Actuellement nos résidents sont : Mashid Mohadjerin, Damir Avdagic, Krista Mölder, Henry Andersen, Alexis Gautier, Maria Jose Murillo.

Plutôt qu’une restitution, nous préférons offrir des occasions de présentation du travail au cours de la résidence afin d’éviter des effets de rivalité et compétition. Après la résidence chaque artiste revient pour présenter une exposition, autour d’un sujet librement choisi. Marie Mul sera la prochaine résidente à se livrer à l’exercice.
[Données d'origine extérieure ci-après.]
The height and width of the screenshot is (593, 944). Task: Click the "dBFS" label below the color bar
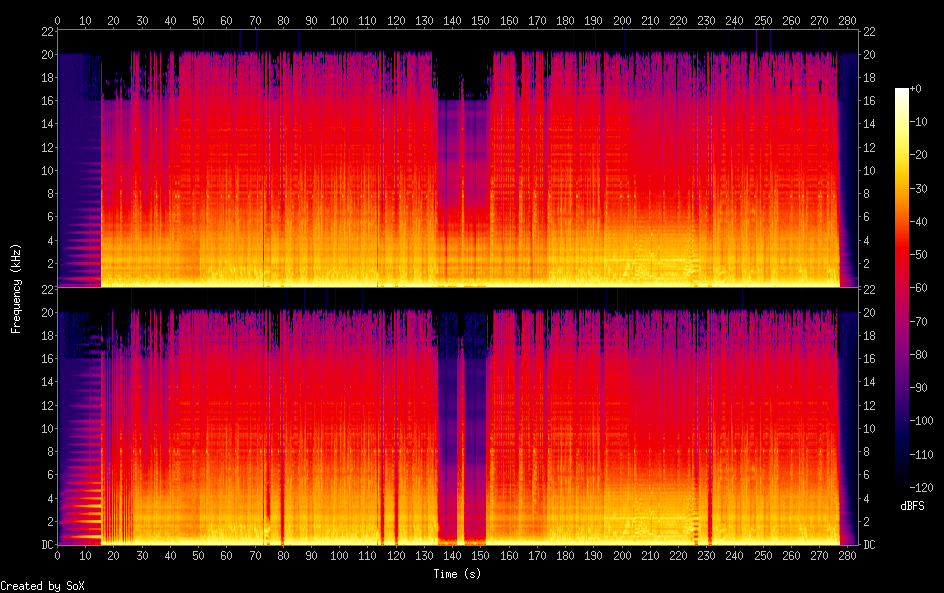pos(911,507)
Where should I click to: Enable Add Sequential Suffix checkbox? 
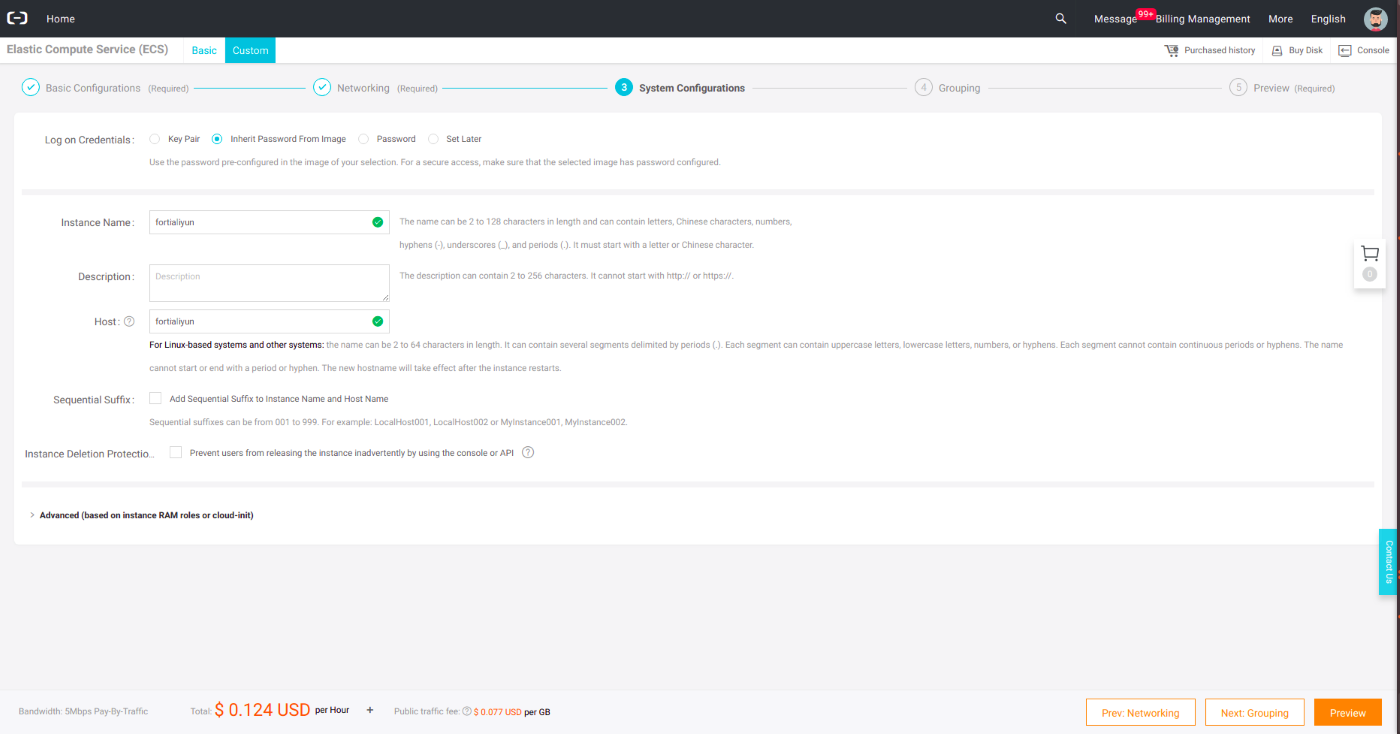(x=155, y=397)
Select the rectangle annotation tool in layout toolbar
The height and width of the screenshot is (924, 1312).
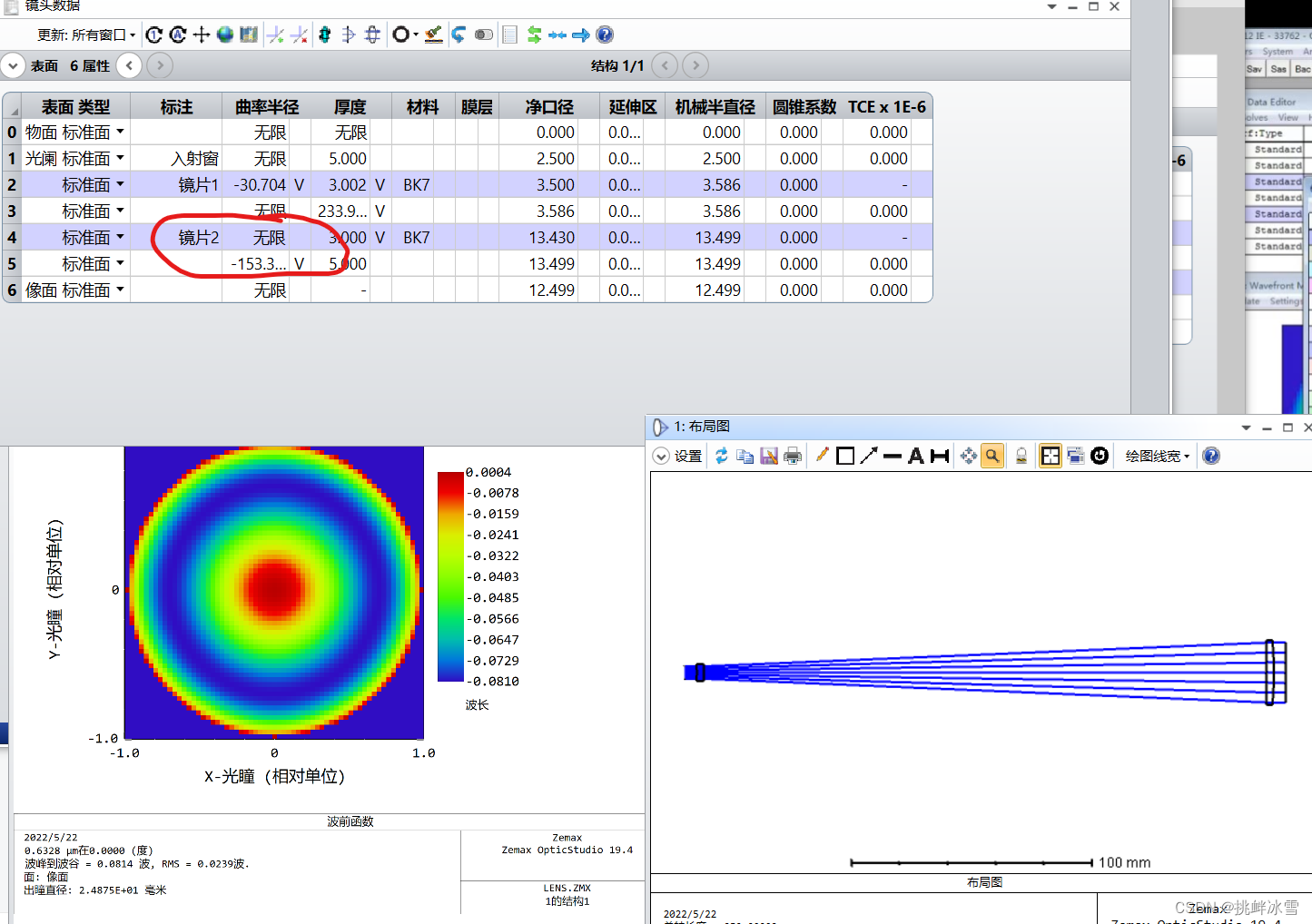pos(846,456)
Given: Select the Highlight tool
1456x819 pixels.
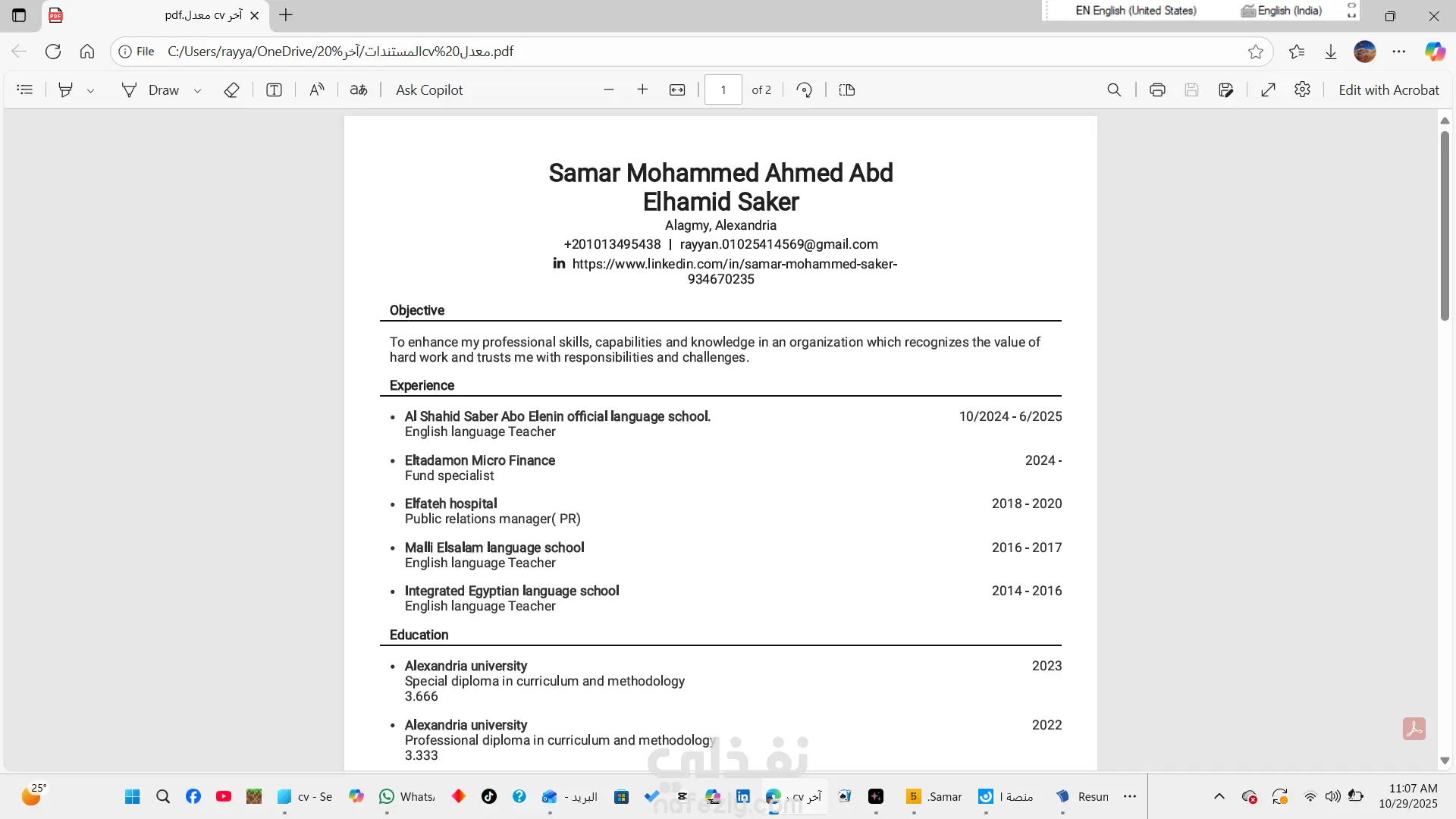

Vue de l’exposition Huguette Caland, Tête-à-tête, photo Hugard & Vanoverschelde

Votre rôle auprès de Proximus Art Collection

La société Belgacom devenue Proximus détient l’une des plus importantes collections belges. Je fais partie du comité aux côtés de Chris Dercon, Président de la Réunion des musées nationaux -Grand Palais, Paris, Caroline David, Attaché culturelle française en Turquie et Jaap Guldemond, Director EYE, Amsterdam. Exposé pour la première fois au public dans cette ampleur, à l’occasion des 25 ans de la collection, cet accrochage dans les tours du siège près de Bruxelles Nord fait la part belle à la photographie.

Quelles seront les prochaines expositions ?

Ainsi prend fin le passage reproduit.